**Activity:**
Go over the entries below line by line, copying each one that contains the word "toolbar".

**Working data:**
━━━━━━━━━━━━━━━━━━━━━━━━━━━━━━

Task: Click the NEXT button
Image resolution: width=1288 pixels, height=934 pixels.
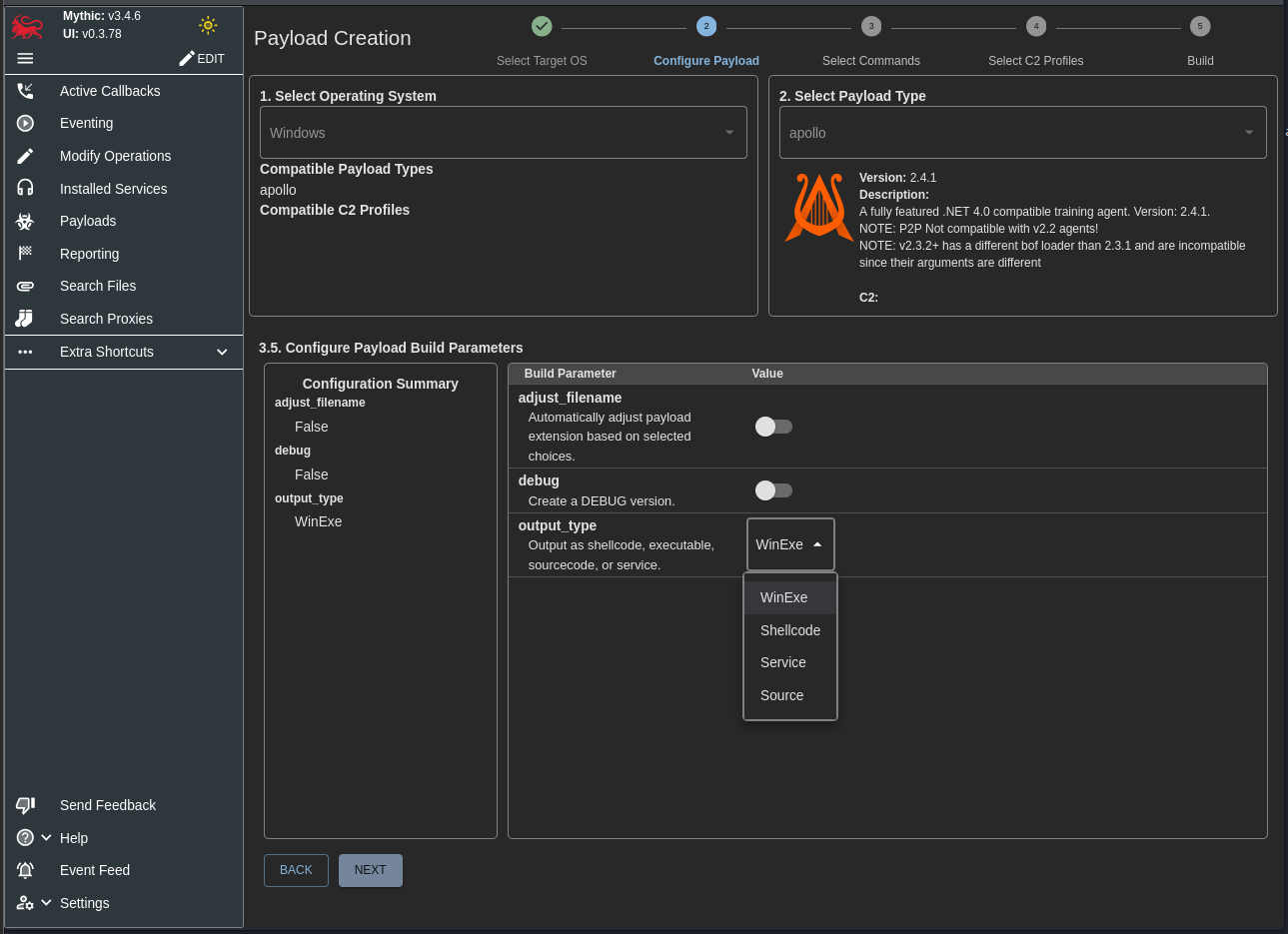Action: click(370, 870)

━━━━━━━━━━━━━━━━━━━━━━━━━━━━━━

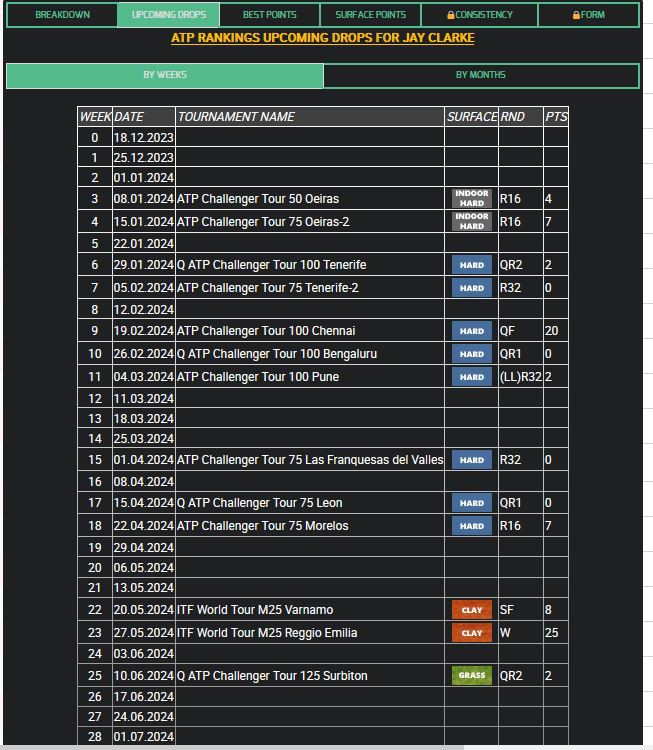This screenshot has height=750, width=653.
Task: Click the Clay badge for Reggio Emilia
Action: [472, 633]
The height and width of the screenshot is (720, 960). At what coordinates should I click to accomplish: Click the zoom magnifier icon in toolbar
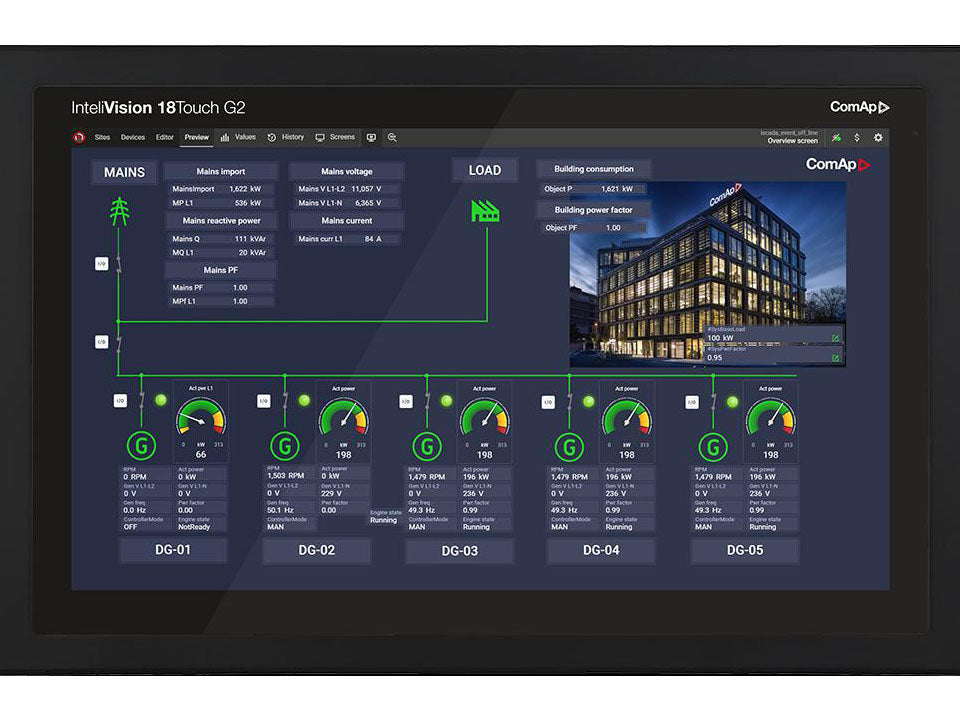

━━━━━━━━━━━━━━━━━━━━━━━━━━━━━━

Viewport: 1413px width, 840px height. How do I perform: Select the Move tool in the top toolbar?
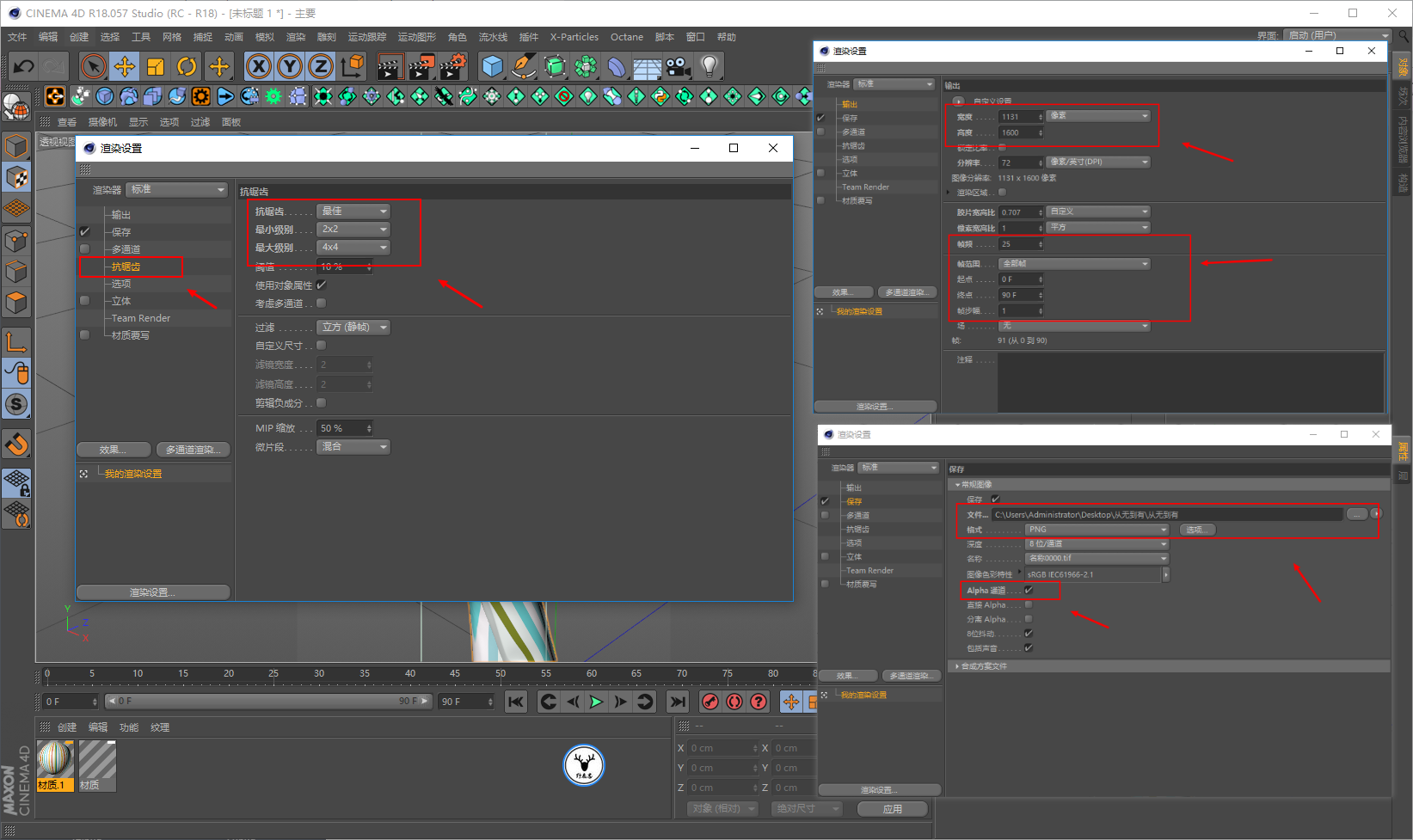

━━━━━━━━━━━━━━━━━━━━━━━━━━━━━━

**Reply:**
The height and width of the screenshot is (720, 960). At what coordinates should I click to accomplish: Click the zoom magnifier icon in toolbar
Viewport: 1413px width, 840px height. How do I perform: Select the Move tool in the top toolbar?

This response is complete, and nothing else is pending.